Collected data entries:
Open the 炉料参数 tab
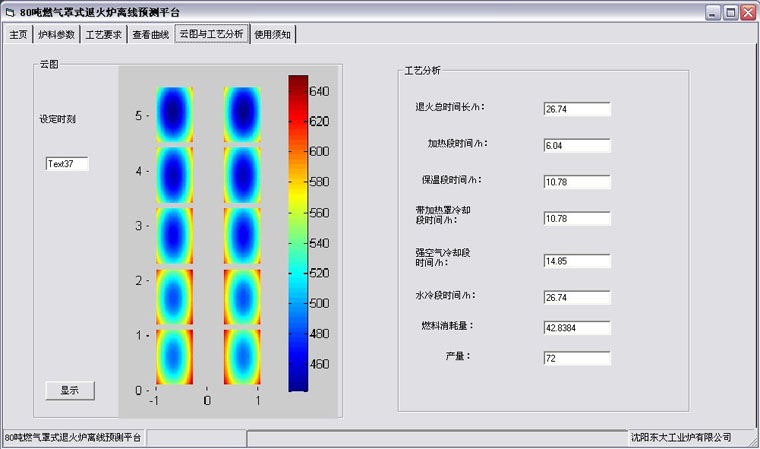[x=56, y=34]
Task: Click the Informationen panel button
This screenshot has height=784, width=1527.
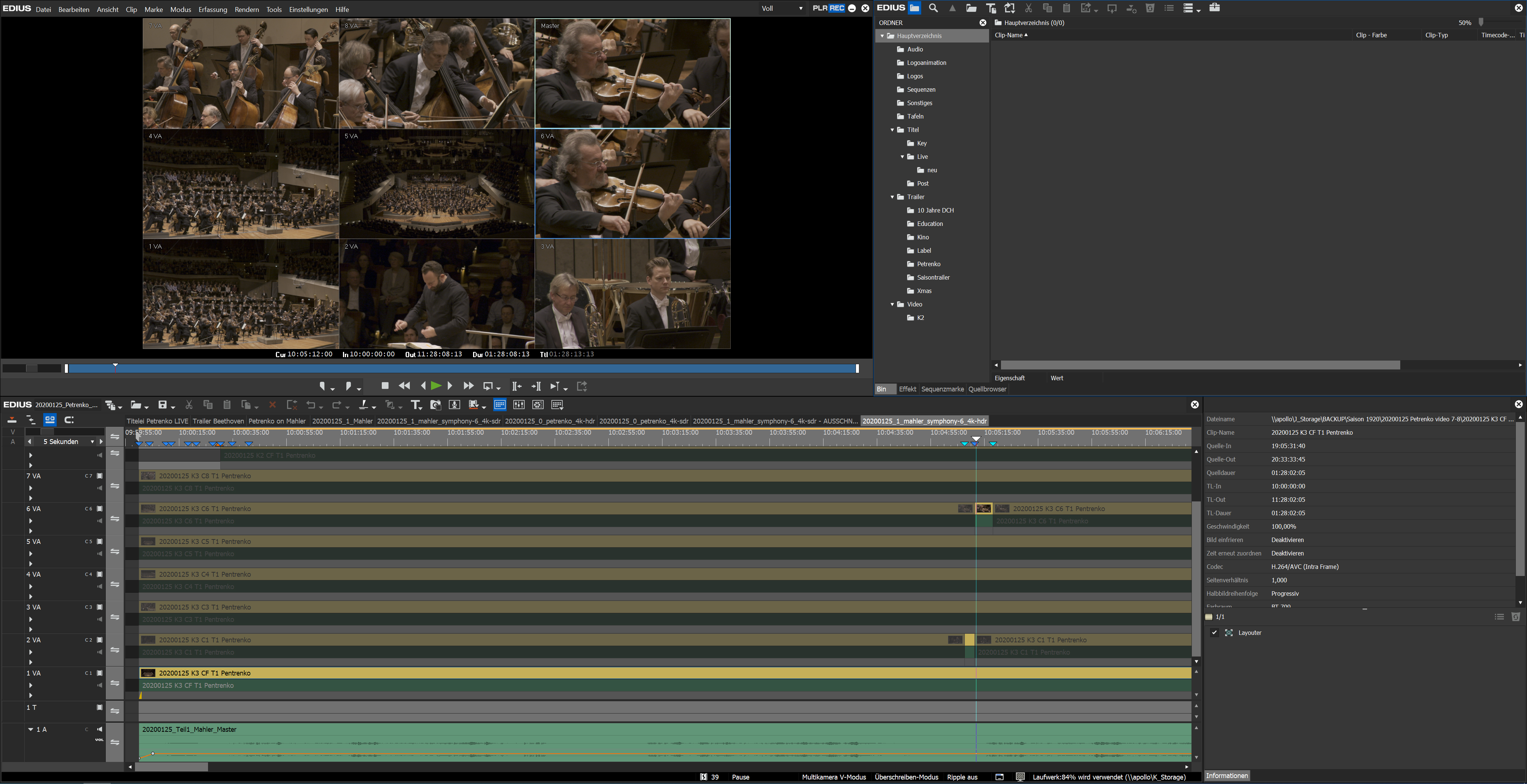Action: pos(1227,776)
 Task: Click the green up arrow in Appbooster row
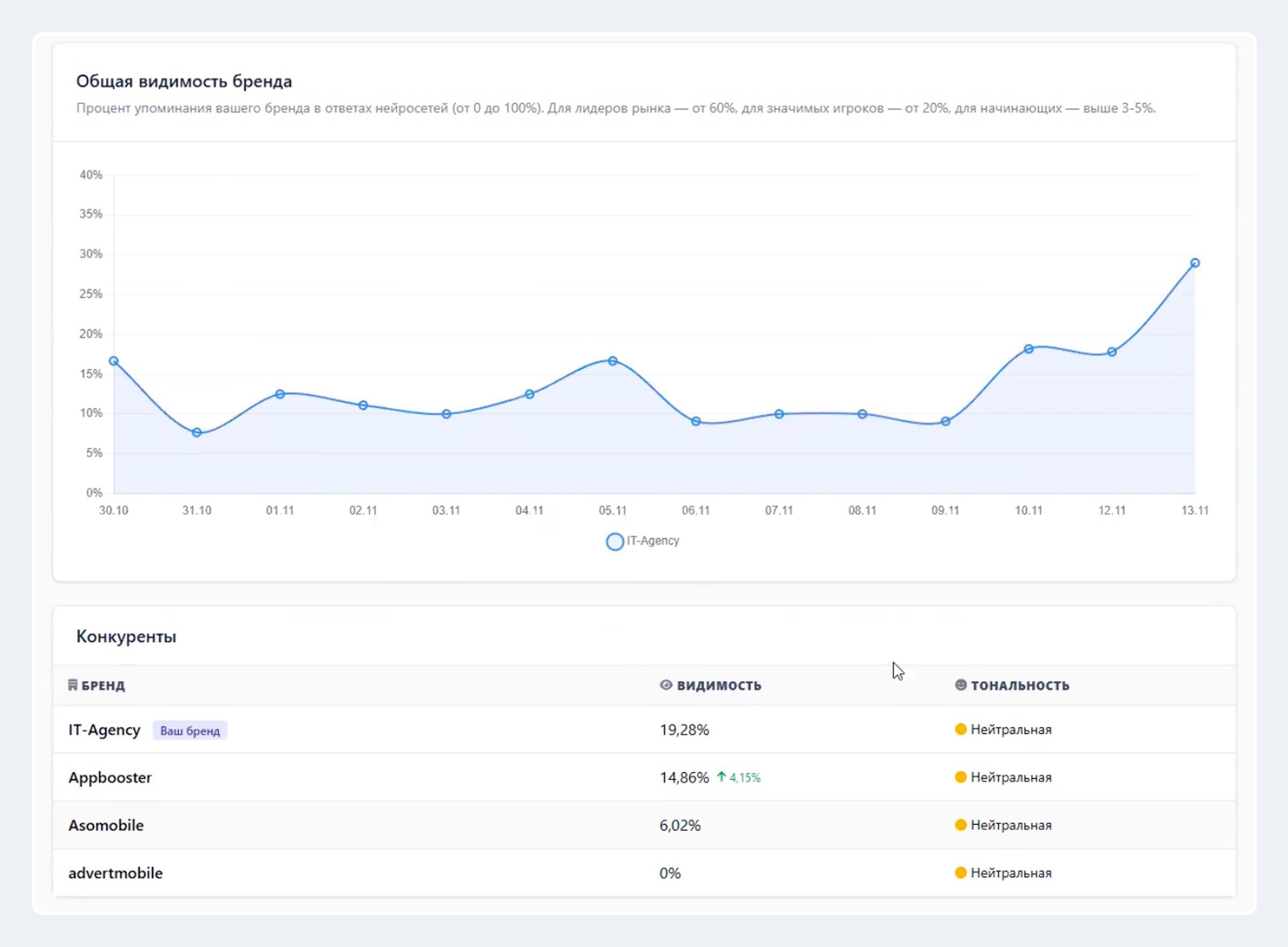[721, 777]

Exercise prompt: Rewrite all of the items with every "Click" changed to "Tap" and everything else kept the same. Leave the pictures out.

Written reply:
Open the 炉料参数 tab
[x=56, y=34]
Task: Tap the Informationen panel button
This screenshot has height=784, width=1527.
Action: pos(1227,776)
 Task: Tap the green up arrow in Appbooster row
[721, 777]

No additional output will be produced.